* Условие задачи:
Замените «желания» на «стремления» и перепишите текст страницы на всём участке от «При нравственно-религиозном ощущении» вниз до «труден и скорбен.».

* Текст страницы:

==========

Читаем Аксиомы религиозного опыта полностью

Именно поэтому он остро испытывает всякое свое выхождение или выпадение из Божьего луча, судит себя за него, вменяет его себе и обозначает его словом «грех». Человек грешит не только нравственной черствостью, жадностью, криводушием и безудержной страстностью, но и всяческой пошлостью, беспредметным, бессовестным искусством, гражданской трусостью, взяткой и подкупностью, интригой и кривосудием, в науке – вздорными выдумками и слепотой, безответственным и жестоким обхождением с природой, хозяйственной эксплуатацией других, трудовой ленью, бессовестной растратой добра, и, сверх того, всяким духовным небрежением и религиозной неискренностью. Ибо все это есть попрание совестно-божественного зова; все это есть жизненное выхождение из Божьего «луча». И вот, для такого человека грех не есть некое особливое, затеянное им и осуществленное «злодеяние», которое пребывает в жизни в виде несчастного «острова», окруженного морем «безгрешного благополучия». Напротив, грех есть для него разливающееся море безлюбовности, пошлости, духовной близорукости или даже слепоты, безответственности, нецельности и неискренности. И если даже эта стихия не сгущается у него в порывы гордости и злобы, в деяния жадности и мести, в дела коварства, интриги, бесчестия, низости, центральной лжи, корыстного предательства и убийства; и если даже эта стихия остается в нем сравнительно вялой, экстенсивной, недеятельной и напоминает собой скорее стоячее, топкое болото – то ее качество от этого нисколько не изменяется. «Качество» греха состоит в том, что человек, которому дана возможность «ходить в свете» и пребывать в огне, не ходит в свете, а пребывает «во мгле и сени смертной»; или, выражаясь словами греческого светолюбца и ясновидца Гераклита Эфесского, – «наслаждается грязью», «βορ-βόρω χαίρειν».

При нравственно-религиозном ощущении такой остроты и последовательности неизбежно окажется, что «греха» в человеческой жизни гораздо больше, чем «света» и «огня»; что «свет» и «огонь» даются Сверху, но снизу не берутся; что в человеке есть тяготения, желания и страсти, прилепляющиеся к теме и, может быть, даже наслаждающиеся ей; и что следование по легкому пути вниз через широкие врата свойственно человеческому естеству, ибо путь вверх через врата узкие труден и скорбен.

2

Этим религиозное восприятие греха, однако, не исчерпывается. Дело в том, что человек искренней и цельной религиозности склонен ощущать и созерцать каждый свой грех и весь грех вообще как свою вину.

==========

* Блок данных:
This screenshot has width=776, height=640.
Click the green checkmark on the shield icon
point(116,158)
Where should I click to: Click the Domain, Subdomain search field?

==========

* Решённая задача:
При нравственно-религиозном ощущении такой остроты и последовательности неизбежно окажется, что «греха» в человеческой жизни гораздо больше, чем «света» и «огня»; что «свет» и «огонь» даются Сверху, но снизу не берутся; что в человеке есть тяготения, стремления и страсти, прилепляющиеся к теме и, может быть, даже наслаждающиеся ей; и что следование по легкому пути вниз через широкие врата свойственно человеческому естеству, ибо путь вверх через врата узкие труден и скорбен.